To be done = Swap "timestamp" for "time label" in the lines from the line with "You are a computer-use" to the line with "Action: [865, 34]", and write those lines out again without the pictures.

--- Start Record extracts ---

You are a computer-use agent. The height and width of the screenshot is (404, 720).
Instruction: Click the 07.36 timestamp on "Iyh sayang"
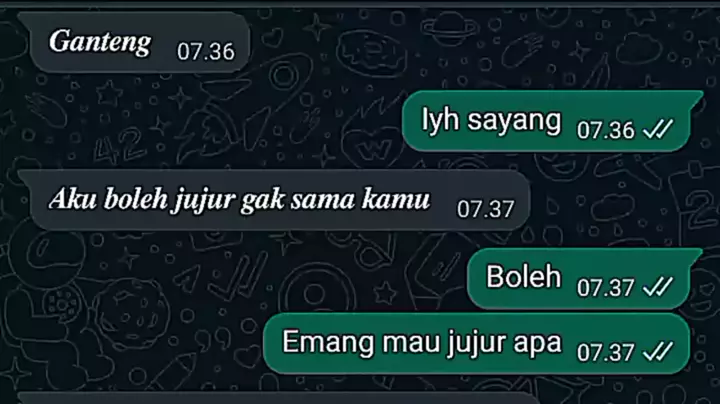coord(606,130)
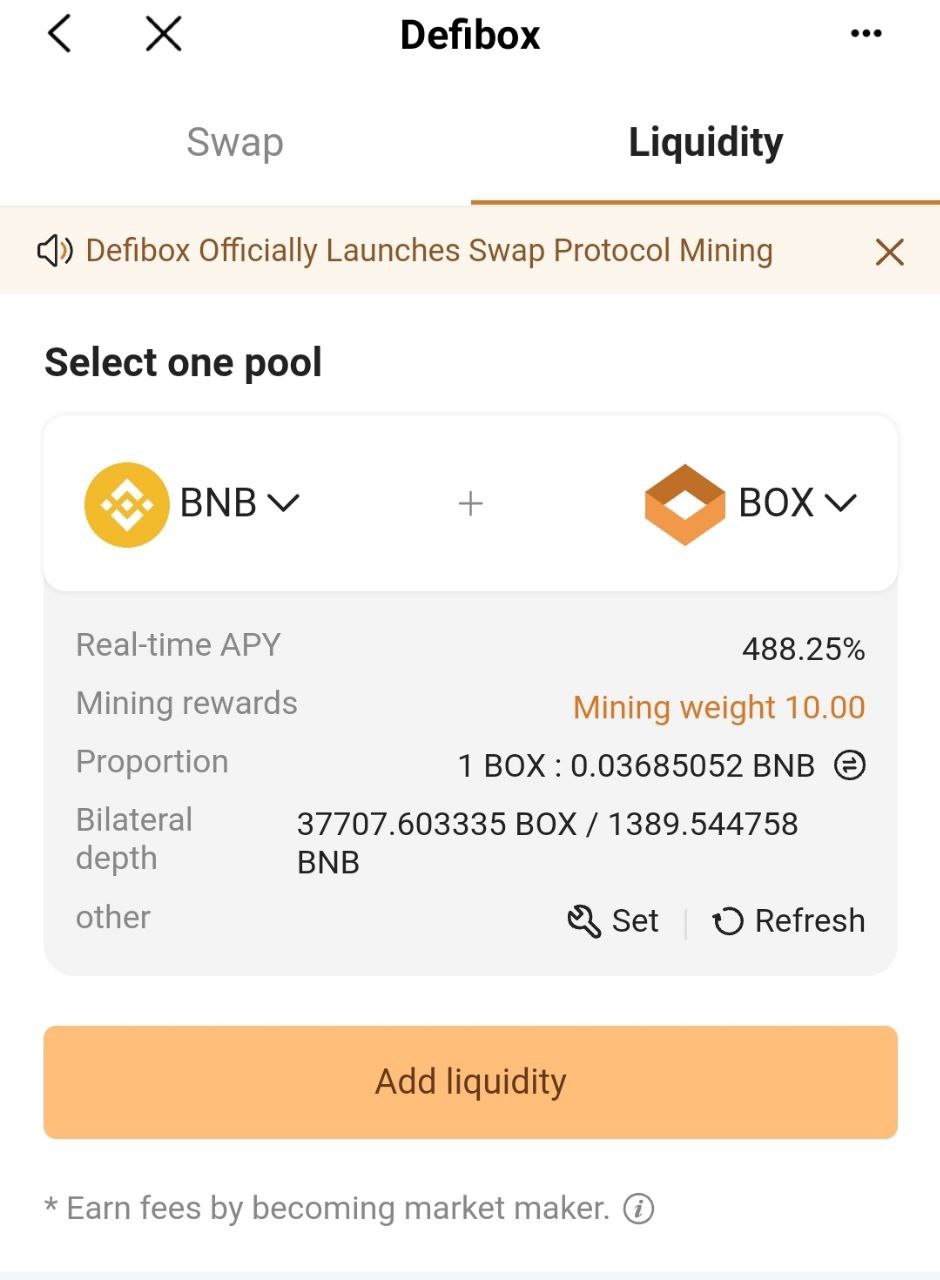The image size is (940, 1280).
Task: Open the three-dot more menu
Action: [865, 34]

--- End Record extracts ---
--- Start Record extracts ---

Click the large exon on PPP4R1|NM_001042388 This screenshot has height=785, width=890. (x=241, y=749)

--- End Record extracts ---

Result of the exercise =
You are a computer-use agent. The height and width of the screenshot is (404, 720).
Instruction: Click the 07.36 time label on "Iyh sayang"
coord(606,130)
The image size is (940, 1280).
Task: Open the three-dot more menu
Action: [865, 34]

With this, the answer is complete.